If `Re ((z-1)/(z+1)) =0` where `z= x+iy` is a complex number, then which one of the following is correct ?

To solve the problem, we need to analyze the condition given: \( \text{Re} \left( \frac{z-1}{z+1} \right) = 0 \), where \( z = x + iy \) is a complex number. ### Step-by-Step Solution: 1. **Substituting \( z \)**: We start by substituting \( z = x + iy \) into the expression: \[ \frac{z - 1}{z + 1} = \frac{(x + iy) - 1}{(x + iy) + 1} = \frac{(x - 1) + iy}{(x + 1) + iy} \] 2. **Rationalizing the Denominator**: To simplify this expression, we multiply the numerator and denominator by the conjugate of the denominator: \[ \frac{((x - 1) + iy)((x + 1) - iy)}{((x + 1) + iy)((x + 1) - iy)} \] 3. **Calculating the Denominator**: The denominator simplifies as follows: \[ (x + 1)^2 + y^2 \] 4. **Calculating the Numerator**: The numerator expands to: \[ (x - 1)(x + 1) - i(y(x + 1) - y(x - 1)) = (x^2 - 1) + i(2y) \] 5. **Combining the Results**: Thus, we have: \[ \frac{(x^2 - 1) + 2yi}{(x + 1)^2 + y^2} \] 6. **Finding the Real Part**: The real part of this expression is: \[ \text{Re} \left( \frac{(x^2 - 1) + 2yi}{(x + 1)^2 + y^2} \right) = \frac{x^2 - 1}{(x + 1)^2 + y^2} \] Setting this equal to zero gives: \[ x^2 - 1 = 0 \] 7. **Solving for \( x \)**: Solving \( x^2 - 1 = 0 \) gives: \[ x^2 = 1 \implies x = \pm 1 \] 8. **Using the Condition**: We also know that \( z \) is a complex number, so \( x^2 + y^2 = 1 \) must hold true.
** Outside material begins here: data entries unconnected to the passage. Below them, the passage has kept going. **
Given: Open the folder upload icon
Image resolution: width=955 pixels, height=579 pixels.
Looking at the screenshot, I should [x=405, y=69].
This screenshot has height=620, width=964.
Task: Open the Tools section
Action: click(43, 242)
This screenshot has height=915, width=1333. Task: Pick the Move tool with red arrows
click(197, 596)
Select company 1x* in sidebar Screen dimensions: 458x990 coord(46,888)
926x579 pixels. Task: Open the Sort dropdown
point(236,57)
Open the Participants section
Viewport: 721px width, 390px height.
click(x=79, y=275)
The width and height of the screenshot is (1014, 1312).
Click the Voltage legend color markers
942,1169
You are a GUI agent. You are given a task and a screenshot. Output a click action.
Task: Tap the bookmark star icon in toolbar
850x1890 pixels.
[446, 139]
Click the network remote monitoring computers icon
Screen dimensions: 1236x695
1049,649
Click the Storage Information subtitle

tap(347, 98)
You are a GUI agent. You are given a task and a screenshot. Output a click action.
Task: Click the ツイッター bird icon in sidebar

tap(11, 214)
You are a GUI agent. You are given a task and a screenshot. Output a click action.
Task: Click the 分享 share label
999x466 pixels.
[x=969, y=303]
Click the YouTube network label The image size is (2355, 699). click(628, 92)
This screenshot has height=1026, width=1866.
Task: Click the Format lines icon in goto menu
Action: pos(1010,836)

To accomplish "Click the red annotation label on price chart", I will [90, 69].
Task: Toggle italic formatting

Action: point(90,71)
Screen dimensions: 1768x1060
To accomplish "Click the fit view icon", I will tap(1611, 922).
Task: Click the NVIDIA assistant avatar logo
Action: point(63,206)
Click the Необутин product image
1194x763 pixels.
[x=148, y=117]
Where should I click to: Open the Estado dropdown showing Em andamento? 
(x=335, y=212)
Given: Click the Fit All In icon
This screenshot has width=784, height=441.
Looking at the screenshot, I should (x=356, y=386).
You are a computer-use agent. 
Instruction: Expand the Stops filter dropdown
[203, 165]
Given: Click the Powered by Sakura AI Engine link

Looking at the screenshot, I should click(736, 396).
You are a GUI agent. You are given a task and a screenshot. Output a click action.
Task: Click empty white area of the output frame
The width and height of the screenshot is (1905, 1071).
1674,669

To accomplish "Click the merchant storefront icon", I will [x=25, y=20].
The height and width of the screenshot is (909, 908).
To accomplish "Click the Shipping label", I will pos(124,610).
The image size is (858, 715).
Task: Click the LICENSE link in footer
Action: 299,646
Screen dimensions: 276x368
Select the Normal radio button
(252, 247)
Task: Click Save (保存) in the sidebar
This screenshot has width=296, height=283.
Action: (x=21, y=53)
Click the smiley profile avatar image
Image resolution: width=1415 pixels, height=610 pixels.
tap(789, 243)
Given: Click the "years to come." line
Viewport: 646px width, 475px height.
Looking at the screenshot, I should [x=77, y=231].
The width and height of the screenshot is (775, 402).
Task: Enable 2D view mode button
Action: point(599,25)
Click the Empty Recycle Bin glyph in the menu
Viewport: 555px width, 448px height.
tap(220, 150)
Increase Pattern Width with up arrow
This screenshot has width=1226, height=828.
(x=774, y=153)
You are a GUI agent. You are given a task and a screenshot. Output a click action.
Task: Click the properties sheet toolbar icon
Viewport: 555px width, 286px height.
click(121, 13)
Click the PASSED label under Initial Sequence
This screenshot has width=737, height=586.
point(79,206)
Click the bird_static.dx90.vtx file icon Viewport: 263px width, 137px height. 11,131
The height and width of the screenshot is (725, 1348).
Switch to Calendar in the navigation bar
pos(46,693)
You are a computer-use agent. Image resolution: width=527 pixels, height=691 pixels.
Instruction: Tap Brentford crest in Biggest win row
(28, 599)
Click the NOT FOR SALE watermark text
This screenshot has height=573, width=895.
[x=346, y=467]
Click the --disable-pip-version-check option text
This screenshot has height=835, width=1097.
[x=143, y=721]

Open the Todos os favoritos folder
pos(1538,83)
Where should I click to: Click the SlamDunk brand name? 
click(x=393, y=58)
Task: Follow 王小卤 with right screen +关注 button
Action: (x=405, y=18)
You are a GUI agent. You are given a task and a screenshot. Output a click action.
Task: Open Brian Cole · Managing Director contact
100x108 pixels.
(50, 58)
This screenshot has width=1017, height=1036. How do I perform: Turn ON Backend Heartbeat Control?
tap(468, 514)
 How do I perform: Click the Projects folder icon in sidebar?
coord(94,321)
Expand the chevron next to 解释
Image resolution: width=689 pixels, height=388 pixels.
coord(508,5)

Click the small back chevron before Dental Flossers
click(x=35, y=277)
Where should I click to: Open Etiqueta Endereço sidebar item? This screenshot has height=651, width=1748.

This means: \[ y^2 = 1 - x^2 \] 9. **Finding \( y \)**: If \( x = 1 \) or \( x = -1 \), then: - If \( x = 1 \), \( y^2 = 0 \implies y = 0 \). - If \( x = -1 \), \( y^2 = 0 \implies y = 0 \). 10. **Finding the Modulus**: Thus, the modulus of \( z \) is given by: \[ |z| = \sqrt{x^2 + y^2} = \sqrt{1} = 1 \] ### Conclusion: The correct answer is that \( |z| = 1 \).